▶ [Work to be completed]:
Copy out the first line of the listing and every line after it, exactly, until you have copied the line containing "pixels, height=482 pixels.".

------ Provided data ------

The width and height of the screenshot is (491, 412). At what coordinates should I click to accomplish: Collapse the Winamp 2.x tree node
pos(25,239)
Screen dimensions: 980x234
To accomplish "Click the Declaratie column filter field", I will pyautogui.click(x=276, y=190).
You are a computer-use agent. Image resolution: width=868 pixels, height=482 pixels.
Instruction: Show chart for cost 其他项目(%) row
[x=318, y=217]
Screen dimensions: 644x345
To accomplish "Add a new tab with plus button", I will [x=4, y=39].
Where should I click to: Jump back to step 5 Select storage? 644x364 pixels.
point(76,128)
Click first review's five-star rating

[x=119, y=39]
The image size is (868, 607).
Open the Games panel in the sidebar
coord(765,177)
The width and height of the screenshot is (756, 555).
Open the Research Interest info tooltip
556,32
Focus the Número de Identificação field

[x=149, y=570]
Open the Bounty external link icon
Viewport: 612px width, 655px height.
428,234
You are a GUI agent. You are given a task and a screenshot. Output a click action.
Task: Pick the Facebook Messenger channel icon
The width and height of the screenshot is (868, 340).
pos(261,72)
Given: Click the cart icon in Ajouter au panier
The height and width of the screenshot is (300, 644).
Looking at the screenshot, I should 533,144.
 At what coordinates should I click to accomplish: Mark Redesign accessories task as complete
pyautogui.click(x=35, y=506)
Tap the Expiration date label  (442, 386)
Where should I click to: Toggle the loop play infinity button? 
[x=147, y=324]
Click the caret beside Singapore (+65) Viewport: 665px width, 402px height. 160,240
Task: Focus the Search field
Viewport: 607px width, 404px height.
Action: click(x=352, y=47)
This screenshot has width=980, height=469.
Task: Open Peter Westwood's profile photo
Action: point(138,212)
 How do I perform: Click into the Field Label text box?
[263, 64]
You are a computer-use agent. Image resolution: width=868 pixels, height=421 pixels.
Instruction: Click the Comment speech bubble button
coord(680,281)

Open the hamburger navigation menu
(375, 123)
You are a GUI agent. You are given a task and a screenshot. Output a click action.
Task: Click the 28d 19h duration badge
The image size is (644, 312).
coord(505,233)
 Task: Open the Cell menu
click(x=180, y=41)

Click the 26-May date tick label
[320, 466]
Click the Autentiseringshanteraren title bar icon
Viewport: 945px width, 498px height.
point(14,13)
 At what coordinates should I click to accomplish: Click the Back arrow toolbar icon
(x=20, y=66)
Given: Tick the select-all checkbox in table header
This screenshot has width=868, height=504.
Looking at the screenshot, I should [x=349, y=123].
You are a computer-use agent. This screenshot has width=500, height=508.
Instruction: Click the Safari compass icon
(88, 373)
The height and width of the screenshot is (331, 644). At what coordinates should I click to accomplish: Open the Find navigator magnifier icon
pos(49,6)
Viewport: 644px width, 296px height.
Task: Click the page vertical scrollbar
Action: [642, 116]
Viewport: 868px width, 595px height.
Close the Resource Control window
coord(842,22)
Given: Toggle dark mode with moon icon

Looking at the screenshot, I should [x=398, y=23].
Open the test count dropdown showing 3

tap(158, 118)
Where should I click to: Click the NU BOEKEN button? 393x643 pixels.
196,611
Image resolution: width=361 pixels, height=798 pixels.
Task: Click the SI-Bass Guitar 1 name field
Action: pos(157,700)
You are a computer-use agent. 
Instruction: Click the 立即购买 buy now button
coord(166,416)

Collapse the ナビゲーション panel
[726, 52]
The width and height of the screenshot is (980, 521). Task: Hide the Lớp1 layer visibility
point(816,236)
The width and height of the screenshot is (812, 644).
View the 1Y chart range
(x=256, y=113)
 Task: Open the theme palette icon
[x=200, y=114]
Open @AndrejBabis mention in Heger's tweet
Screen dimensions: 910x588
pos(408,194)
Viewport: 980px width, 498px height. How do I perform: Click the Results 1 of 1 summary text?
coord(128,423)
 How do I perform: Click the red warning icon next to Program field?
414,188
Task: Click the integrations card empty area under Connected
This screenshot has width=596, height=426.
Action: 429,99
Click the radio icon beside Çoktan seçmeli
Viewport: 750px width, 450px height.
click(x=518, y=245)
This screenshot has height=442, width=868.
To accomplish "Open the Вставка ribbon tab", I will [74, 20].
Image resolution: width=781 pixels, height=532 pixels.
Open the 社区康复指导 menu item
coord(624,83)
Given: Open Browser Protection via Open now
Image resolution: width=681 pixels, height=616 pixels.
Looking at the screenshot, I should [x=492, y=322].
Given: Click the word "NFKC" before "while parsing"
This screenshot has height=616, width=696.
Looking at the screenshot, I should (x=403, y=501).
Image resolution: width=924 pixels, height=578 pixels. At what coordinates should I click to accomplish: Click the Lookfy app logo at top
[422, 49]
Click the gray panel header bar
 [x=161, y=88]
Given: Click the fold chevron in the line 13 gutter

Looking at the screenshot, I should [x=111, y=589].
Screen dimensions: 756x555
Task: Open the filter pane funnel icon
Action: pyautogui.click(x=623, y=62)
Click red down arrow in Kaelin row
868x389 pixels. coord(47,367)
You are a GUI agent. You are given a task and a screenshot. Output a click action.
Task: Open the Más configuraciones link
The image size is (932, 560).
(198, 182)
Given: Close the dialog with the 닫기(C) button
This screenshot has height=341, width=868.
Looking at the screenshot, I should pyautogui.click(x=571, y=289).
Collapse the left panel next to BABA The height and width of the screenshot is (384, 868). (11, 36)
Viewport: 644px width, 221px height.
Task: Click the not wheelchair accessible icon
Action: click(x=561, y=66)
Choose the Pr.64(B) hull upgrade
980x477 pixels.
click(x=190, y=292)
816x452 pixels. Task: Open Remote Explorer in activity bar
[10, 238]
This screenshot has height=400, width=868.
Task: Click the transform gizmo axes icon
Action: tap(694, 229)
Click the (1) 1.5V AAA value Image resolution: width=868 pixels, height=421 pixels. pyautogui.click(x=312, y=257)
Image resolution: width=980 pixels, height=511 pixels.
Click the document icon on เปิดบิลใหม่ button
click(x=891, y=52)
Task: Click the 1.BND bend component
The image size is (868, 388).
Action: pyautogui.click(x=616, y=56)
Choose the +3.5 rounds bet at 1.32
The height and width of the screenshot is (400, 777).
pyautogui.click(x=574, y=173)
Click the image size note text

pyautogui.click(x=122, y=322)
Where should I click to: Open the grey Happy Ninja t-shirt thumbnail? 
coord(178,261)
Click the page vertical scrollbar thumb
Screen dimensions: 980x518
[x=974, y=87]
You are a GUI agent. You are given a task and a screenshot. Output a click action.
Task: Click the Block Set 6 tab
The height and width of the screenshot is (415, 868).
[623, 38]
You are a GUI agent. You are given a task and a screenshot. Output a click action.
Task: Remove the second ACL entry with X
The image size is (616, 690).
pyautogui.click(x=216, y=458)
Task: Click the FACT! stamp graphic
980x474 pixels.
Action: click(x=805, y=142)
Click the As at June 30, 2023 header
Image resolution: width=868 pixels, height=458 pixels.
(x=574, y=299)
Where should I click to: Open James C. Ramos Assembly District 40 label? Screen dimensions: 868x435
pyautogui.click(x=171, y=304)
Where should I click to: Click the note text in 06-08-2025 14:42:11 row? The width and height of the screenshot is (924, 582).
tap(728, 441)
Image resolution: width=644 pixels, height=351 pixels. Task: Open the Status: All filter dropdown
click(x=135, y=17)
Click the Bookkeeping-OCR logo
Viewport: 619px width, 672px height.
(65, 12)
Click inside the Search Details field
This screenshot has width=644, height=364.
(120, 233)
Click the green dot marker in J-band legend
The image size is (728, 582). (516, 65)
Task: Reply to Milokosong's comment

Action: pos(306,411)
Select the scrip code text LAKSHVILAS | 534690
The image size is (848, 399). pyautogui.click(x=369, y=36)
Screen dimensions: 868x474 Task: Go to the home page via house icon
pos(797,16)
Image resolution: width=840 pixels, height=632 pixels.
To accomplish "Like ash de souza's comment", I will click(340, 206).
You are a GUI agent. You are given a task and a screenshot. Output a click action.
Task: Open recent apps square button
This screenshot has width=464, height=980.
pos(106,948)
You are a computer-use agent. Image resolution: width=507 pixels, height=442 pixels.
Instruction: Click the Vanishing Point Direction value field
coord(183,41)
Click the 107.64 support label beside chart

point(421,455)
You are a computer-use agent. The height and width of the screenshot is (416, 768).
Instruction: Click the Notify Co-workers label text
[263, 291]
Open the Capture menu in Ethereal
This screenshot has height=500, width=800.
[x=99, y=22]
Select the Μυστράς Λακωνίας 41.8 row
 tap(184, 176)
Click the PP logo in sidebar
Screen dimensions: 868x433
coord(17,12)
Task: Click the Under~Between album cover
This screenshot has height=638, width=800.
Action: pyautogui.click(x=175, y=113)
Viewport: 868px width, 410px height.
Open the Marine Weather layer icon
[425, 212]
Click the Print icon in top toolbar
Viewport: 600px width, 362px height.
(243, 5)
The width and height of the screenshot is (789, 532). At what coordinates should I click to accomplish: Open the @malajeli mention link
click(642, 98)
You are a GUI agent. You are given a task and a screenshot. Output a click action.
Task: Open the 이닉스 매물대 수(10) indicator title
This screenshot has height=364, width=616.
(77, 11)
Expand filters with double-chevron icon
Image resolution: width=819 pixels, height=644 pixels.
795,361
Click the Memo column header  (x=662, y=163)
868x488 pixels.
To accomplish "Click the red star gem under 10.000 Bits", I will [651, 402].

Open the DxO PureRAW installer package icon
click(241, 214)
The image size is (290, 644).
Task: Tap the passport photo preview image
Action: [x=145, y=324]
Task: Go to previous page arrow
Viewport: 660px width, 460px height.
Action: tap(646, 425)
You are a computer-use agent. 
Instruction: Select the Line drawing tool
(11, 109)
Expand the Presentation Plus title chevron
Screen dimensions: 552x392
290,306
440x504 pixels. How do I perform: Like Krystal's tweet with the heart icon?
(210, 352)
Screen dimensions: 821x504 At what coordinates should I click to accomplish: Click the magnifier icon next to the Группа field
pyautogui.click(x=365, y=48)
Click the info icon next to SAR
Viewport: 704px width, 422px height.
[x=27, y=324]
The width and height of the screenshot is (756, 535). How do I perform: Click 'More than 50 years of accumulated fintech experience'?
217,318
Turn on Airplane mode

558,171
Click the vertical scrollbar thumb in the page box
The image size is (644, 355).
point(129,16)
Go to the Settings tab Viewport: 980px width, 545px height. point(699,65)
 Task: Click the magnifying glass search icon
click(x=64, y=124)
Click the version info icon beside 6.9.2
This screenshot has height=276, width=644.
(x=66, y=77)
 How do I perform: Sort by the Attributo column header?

------

▶ [Output for this exercise]:
The width and height of the screenshot is (491, 412). At what coordinates should I click to accomplish: Collapse the Winamp 2.x tree node
pos(25,239)
Screen dimensions: 980x234
To accomplish "Click the Declaratie column filter field", I will pyautogui.click(x=276, y=190).
You are a computer-use agent. Image resolution: width=868 pixels, height=482 pixels.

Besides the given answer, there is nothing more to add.